Re: [GENERAL] Table using more disk space than expected

2015-09-23 Thread Francisco Olarte
Hi Steve:

On Wed, Sep 23, 2015 at 7:25 PM, Steve Pritchard
 wrote:
> I thought that autovacuum should recover the free space, however I see now
> from the documentation that it doesn't (and that this is deliberate):

> I'll do a VACUUM FULL, which I expect to reduce table_len.

Full is for when you've done a drastic reduction on a table. Some
tables oscillate in size, grow and shrink and regrow.., those do not
benefit of vacuum full on the long run, because if you have a table
which oscilates between , let's say, 10G and 20G you need 20G of disk
space, if you shrink and fill the rest with other uses server will
crash on next growth ( some very special cases may be different, but
in general if you have free space is because you create/delete, be it
directly or via MVCC updates, so having it there for next usage is not
so bad ).

Francisco Olarte.


-- 
Sent via pgsql-general mailing list (pgsql-general@postgresql.org)
To make changes to your subscription:
http://www.postgresql.org/mailpref/pgsql-general


Re: [GENERAL] Table using more disk space than expected

2015-09-23 Thread Steve Pritchard
Tom,

Thanks for the tip about pgstattuple - I hadn't discovered that (and I
hadn't realised that it's bundled in the 9.4.4 distribution).

This is what I get:

SELECT * FROM pgstattuple('observation');

table_len   21,954,740,224
tuple_count 34,373,274
tuple_len  9,307,650,026
tuple_percent 42
dead_tuple_count198,281
dead_tuple_len 52,524,135
dead_tuple_percent  0.2
free_space 12,093,978,284
free_percent 55

So I think my estimate of the space used by live rows wasn't far out
(albeit I accept the method I used may not be reliable).

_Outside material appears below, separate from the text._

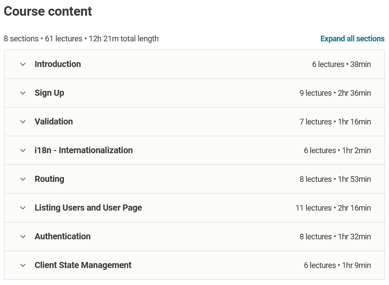Click the '6 lectures • 38min' Introduction summary
The height and width of the screenshot is (285, 389).
coord(342,64)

I thought that autovacuum should recover the free space, however I see now
from the documentation that it doesn't (and that this is deliberate):

"The standard form of VACUUM removes dead row versions in tables and
indexes and marks the space available for future reuse. However, it will
not return the space to the operating system, except  In contrast,
VACUUM FULL actively compacts tables by writing a complete new version of
the table file with no dead space. This minimizes the size of the table,
but can take a long time...
The usual goal of routine vacuuming is to do standard VACUUMs often enough
to avoid needing VACUUM FULL. The autovacuum daemon attempts to work this
way, and in fact will never issue VACUUM FULL."
http://www.postgresql.org/docs/9.4/static/routine-vacuuming.html#VACUUM-FOR-SPACE-RECOVERY

I'll do a VACUUM FULL, which I expect to reduce table_len.

Steve

On 23 September 2015 at 17:50, Tom Lane  wrote:

> Steve Pritchard  writes:
> > -- Average length of a row in bytes:
> > select avg(octet_length(t.*::text)) FROM observation t;
> > -- 287 bytes
>
> That measurement technique doesn't have a lot to do with reality,
> I'm afraid.
>
> The contrib/pgstattuple module could give you a more reliable idea of
> how much space is in use or not in the table.
>
> regards, tom lane
>


Re: [GENERAL] Table using more disk space than expected

2015-09-23 Thread Jimit Amin
Could you please check this after running Vacuum Analyze. I know there may
not be big difference.

As par my analysis this is free space available in table but not free in
respect to server space.
Like table contains 3 type of space.

1 Live row space
2 Dead row space
3 Free space available for that table (before vacuum it is dead row.. After
vacuum it is free to use for new insert or update)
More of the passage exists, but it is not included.